Friday, February 28, 2014

Acromyical

There's been a flurry of activity around school these day, all because of the upcoming visit by PAIS. You can tell by the capitals that pais isn't a real word, though it is a kind of grape they make wine with in Chile. It's an acronym, one of those omnipresent abbreviations that grace us with their brevity and meaning.

PAIS stands for the Pennsylvania Association of Independent Schools, approximately 1/50 of NAIS, which I won't bother to write out. It's a group that the schools created to help them manage themselves. It wouldn't do for just anyone to open an independent school, call it, say Fantastic Refuge for Amassing Nocturnal Knowledge, and start charging people tuition to come to FRANK the same way our school does, without anyone having any idea whether FRANK has any idea what he's, I'm sorry, it's doing. What PAIS does, is visit schools like FRANK and determine if they're OK (an acronym created during the great satyrical abbreviation fad of the mid 19th century, centered in Boston of all places, which reveled in weird misspellings- OK was short for oll korrect, and supplanted the previously popular, OW, or oll wright. People find this derivation hard to accept and look for other derivations, including the noted Haitian rum-smuggling port, Aux Cayes).

There's an element of mutual, let us say, congratulation about all of this. "Hey, we all come from schools the are OK, and we're here to say that you are OK too as long as you pay your dues." What it amounts to in reality is a lot of self, let us say, reflection prompted by hundreds of questions about what the people in the school community think about what the school is, how well it works, and what are it's plans to make it the bestest possible school. Once you've reflected yourself enough to output 200 pages or so of, let us say, output, you present it to PAIS, after which they come and see if you're telling the truth or a fib (though not a FIB, which is what people from Wisconsin call people from Illinois- the other two letters are for words I don't usually spell out in this space but speak on a fairly regular basis).

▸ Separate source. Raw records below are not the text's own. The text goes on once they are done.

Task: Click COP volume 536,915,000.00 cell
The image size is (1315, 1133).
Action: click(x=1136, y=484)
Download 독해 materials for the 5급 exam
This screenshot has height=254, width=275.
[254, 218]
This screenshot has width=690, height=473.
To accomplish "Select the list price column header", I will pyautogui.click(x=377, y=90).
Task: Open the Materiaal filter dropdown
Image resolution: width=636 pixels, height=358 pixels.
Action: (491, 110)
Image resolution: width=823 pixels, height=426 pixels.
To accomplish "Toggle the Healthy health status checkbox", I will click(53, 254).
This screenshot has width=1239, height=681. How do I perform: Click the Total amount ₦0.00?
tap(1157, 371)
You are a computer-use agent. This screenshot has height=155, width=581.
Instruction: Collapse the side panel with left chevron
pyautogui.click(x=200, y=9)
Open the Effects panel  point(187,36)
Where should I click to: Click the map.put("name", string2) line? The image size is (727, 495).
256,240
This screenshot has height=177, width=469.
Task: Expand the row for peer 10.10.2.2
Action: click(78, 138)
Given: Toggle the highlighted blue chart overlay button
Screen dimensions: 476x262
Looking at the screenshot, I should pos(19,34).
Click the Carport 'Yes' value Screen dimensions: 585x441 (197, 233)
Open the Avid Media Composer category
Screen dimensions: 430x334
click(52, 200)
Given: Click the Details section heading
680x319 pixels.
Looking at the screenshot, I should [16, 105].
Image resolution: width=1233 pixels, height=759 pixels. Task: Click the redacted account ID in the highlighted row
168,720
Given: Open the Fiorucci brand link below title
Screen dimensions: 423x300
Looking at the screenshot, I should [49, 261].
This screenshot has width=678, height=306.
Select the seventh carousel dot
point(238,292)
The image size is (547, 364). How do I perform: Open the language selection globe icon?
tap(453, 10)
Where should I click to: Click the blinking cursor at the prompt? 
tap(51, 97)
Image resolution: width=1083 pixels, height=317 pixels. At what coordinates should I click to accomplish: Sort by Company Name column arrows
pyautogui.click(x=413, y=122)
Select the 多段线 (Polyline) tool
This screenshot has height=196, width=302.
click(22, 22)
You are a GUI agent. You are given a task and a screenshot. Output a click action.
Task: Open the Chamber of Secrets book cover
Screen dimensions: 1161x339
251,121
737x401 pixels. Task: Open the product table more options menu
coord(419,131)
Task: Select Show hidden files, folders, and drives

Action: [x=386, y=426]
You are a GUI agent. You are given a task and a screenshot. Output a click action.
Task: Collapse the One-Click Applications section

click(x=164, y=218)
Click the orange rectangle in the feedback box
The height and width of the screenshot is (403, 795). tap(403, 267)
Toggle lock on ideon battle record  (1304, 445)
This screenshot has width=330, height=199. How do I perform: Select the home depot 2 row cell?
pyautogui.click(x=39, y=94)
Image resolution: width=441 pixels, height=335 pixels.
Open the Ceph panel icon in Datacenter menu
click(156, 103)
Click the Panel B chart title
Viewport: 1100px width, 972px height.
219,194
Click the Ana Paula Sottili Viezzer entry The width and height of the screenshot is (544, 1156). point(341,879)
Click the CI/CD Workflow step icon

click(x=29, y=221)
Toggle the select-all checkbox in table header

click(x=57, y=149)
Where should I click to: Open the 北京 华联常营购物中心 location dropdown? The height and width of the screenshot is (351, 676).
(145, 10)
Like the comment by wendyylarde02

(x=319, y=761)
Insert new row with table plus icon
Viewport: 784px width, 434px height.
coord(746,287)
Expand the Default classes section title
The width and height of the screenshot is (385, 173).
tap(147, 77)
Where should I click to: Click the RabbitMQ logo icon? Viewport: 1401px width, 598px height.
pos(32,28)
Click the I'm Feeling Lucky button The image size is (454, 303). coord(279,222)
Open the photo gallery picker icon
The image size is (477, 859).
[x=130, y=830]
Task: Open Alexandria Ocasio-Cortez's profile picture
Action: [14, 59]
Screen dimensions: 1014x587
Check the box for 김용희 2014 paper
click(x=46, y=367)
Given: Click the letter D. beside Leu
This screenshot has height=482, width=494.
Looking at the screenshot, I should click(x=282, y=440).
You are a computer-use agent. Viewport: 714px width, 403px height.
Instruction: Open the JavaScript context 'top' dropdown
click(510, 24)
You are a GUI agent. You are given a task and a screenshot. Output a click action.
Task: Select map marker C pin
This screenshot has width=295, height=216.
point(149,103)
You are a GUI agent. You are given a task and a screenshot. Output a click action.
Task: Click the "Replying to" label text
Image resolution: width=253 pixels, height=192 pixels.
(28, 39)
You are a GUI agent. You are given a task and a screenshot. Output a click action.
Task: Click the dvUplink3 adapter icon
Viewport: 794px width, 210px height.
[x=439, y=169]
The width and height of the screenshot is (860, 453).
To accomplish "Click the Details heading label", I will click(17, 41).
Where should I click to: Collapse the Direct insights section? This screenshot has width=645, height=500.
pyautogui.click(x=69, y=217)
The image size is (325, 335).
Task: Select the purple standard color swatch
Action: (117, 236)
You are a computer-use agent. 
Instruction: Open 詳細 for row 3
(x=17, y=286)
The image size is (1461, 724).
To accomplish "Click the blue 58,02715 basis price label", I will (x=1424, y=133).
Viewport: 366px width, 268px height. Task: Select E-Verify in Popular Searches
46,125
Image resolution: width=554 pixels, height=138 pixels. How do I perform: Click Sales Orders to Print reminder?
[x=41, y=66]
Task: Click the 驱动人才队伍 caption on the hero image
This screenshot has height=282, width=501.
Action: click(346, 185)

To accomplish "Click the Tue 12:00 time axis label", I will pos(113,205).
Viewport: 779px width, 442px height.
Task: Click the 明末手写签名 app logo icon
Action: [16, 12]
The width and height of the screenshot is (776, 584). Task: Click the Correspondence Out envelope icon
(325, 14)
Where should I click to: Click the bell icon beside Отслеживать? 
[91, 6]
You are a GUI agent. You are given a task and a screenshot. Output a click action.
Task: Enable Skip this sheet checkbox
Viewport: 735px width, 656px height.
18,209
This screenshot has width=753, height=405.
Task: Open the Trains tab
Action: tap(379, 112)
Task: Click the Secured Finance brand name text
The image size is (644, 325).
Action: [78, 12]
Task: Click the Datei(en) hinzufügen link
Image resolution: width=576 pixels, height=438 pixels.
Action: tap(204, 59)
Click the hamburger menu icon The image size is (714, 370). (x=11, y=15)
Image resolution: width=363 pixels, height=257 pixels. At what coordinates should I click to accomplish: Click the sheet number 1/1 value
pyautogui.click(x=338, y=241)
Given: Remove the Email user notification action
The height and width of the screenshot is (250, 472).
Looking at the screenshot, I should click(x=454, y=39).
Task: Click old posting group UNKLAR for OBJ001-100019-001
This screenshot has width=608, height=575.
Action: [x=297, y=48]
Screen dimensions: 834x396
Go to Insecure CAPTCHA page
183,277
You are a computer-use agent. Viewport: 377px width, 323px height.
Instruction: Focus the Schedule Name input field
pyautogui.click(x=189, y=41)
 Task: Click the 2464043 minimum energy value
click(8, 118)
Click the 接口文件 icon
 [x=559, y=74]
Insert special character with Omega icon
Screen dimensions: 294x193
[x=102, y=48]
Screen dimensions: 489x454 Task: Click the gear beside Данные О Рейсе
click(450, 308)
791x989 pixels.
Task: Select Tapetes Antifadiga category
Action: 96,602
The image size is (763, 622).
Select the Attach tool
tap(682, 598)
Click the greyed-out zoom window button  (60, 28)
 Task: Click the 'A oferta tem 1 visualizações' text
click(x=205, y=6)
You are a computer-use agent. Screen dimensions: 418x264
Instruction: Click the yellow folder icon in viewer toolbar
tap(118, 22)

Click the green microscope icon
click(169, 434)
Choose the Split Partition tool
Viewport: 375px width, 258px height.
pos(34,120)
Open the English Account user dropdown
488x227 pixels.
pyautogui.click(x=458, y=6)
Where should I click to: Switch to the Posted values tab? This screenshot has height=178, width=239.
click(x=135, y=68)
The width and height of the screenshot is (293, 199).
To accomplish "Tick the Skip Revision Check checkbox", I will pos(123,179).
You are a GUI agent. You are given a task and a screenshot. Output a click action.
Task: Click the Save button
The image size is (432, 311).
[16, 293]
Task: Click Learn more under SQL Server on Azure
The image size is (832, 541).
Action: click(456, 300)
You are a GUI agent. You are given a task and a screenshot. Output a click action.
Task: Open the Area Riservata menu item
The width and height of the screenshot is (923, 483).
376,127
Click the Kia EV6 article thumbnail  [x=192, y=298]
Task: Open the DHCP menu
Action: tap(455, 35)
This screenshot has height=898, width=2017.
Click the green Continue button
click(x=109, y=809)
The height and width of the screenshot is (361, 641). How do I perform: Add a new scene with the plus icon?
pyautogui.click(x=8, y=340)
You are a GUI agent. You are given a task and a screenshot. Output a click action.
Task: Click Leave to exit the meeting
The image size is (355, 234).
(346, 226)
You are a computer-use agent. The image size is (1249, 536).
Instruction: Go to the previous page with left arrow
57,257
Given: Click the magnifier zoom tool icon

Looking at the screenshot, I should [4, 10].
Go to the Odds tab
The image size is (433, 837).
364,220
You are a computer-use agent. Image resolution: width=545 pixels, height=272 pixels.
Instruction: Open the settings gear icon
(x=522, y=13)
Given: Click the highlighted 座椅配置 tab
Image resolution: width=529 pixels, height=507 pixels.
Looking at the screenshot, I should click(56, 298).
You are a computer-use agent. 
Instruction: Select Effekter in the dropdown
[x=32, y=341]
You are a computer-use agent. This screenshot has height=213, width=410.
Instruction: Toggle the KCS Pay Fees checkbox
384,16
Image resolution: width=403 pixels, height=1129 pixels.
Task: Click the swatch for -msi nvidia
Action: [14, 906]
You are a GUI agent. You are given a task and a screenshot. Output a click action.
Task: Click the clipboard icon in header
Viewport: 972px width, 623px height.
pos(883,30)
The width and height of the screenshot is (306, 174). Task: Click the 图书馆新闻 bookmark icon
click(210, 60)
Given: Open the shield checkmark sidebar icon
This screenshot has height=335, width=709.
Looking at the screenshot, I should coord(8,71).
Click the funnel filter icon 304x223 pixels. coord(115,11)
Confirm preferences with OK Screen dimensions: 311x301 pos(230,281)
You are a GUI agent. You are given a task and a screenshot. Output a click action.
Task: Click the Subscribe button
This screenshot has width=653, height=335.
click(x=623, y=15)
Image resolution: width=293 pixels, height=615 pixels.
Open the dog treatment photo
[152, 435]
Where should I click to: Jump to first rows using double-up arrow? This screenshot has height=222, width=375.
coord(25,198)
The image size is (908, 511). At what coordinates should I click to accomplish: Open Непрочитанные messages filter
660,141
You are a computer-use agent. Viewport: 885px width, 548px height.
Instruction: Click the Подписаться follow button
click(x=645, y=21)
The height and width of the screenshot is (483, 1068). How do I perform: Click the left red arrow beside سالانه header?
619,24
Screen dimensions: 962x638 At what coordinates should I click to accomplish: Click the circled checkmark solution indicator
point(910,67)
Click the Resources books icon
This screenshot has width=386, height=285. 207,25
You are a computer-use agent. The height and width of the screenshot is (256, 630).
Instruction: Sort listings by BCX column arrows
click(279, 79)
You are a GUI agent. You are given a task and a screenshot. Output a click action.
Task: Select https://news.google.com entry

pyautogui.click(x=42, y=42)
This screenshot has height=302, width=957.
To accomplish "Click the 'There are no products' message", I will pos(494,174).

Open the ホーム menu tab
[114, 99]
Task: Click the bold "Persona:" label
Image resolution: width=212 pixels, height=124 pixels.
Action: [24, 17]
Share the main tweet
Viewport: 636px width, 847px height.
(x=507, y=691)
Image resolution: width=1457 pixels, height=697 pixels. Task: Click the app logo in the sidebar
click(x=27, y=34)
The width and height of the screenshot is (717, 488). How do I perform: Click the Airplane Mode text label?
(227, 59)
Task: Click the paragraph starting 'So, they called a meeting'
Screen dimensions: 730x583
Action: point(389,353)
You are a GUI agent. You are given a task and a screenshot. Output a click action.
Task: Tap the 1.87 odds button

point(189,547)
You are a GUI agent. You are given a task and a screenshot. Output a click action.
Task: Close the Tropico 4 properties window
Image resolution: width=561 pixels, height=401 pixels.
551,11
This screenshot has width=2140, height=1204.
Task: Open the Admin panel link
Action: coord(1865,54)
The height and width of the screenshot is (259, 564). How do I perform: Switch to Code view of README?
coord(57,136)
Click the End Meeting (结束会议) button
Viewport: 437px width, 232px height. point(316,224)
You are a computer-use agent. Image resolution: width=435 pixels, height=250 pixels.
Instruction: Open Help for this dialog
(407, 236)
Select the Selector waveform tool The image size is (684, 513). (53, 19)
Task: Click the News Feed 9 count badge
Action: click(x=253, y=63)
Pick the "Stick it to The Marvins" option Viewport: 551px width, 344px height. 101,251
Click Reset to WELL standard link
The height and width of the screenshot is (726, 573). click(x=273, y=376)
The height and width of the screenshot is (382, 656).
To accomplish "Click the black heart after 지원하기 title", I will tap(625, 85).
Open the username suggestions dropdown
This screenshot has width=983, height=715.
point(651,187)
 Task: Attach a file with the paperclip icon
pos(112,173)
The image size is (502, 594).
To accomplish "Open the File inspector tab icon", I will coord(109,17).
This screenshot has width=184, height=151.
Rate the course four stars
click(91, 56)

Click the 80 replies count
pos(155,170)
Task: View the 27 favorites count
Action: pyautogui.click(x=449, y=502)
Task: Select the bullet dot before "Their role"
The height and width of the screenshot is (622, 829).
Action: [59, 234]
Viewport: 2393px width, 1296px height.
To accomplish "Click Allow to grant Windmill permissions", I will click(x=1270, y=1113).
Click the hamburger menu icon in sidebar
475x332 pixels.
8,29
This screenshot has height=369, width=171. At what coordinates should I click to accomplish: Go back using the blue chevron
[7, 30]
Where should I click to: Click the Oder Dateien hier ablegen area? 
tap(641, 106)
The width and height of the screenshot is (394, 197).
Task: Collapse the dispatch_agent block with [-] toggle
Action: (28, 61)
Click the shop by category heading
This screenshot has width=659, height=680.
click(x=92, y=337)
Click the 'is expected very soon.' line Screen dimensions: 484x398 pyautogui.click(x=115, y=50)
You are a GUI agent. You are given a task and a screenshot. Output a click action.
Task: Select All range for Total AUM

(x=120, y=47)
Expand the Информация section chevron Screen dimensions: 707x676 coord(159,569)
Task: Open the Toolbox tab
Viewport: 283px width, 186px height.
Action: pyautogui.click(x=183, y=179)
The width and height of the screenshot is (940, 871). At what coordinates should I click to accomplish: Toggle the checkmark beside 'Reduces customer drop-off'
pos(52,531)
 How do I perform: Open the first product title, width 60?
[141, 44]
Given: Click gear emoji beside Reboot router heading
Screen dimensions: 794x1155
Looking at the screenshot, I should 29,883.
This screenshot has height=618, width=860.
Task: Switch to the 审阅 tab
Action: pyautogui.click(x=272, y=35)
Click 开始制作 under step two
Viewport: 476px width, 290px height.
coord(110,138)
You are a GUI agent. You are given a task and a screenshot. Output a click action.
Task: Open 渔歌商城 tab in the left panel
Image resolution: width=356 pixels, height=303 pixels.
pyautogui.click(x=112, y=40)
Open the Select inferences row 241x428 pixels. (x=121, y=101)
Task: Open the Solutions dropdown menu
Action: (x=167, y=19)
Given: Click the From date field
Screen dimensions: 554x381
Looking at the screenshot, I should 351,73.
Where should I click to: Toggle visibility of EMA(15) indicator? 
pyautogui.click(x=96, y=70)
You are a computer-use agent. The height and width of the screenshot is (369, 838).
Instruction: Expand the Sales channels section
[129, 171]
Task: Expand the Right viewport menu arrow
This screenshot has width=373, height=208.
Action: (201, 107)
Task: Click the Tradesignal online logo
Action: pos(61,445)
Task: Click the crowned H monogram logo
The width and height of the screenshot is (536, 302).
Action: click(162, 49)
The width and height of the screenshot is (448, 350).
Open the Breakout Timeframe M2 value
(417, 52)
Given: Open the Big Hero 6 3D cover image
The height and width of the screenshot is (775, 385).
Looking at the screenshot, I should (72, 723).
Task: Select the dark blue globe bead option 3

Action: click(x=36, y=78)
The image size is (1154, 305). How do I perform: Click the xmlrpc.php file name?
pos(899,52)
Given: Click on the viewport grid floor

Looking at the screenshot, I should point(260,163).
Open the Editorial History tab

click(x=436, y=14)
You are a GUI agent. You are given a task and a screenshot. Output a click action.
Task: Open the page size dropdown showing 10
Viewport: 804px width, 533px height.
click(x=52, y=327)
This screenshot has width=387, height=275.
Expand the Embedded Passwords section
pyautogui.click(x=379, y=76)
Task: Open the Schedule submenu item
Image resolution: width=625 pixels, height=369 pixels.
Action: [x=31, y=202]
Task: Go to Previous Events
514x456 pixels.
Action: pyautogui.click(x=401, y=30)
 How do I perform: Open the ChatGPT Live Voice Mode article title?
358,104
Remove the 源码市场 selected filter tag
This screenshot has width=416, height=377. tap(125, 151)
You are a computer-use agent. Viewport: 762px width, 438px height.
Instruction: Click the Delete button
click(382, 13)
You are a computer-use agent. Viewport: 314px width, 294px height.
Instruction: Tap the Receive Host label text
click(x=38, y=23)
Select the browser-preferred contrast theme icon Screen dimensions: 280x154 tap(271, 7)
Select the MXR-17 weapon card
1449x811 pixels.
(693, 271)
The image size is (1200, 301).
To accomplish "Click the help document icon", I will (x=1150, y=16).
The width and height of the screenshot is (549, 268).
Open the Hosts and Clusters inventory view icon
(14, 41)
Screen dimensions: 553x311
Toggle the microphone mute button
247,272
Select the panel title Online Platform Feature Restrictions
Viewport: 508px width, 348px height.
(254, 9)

Then, for the few weeks before the PAIS-people visit, everybody scrambles around the fix everything that's been unsafe, improper, or simply not nice looking since the last time they visited (normally 5 or 10 years). In our office, that means finally making an actual doorway out of a hole in the wall that was knocked open over the summer to allow people to walk between offices without having to go out into the hallway. The visit is Monday and this job was completed, yes, today. Hopefully the paint smell will have dissipated by then. Other arrangements included getting clocks for the rooms that lacked them, such as the gymnasium, where one can keep track of how many seconds are left in a game, but not how long before you must  leave so you can get home to watch the Downton Abbey that you forgot to DVR.

At my daughter's school, it meant tearing down all the signs that people had posted about lost or stolen property, among other things. You get the idea, pretty up the place for the visitors. And after all this, it looks like Monday's visit will be delayed by a snowstorm. What a SNAFU!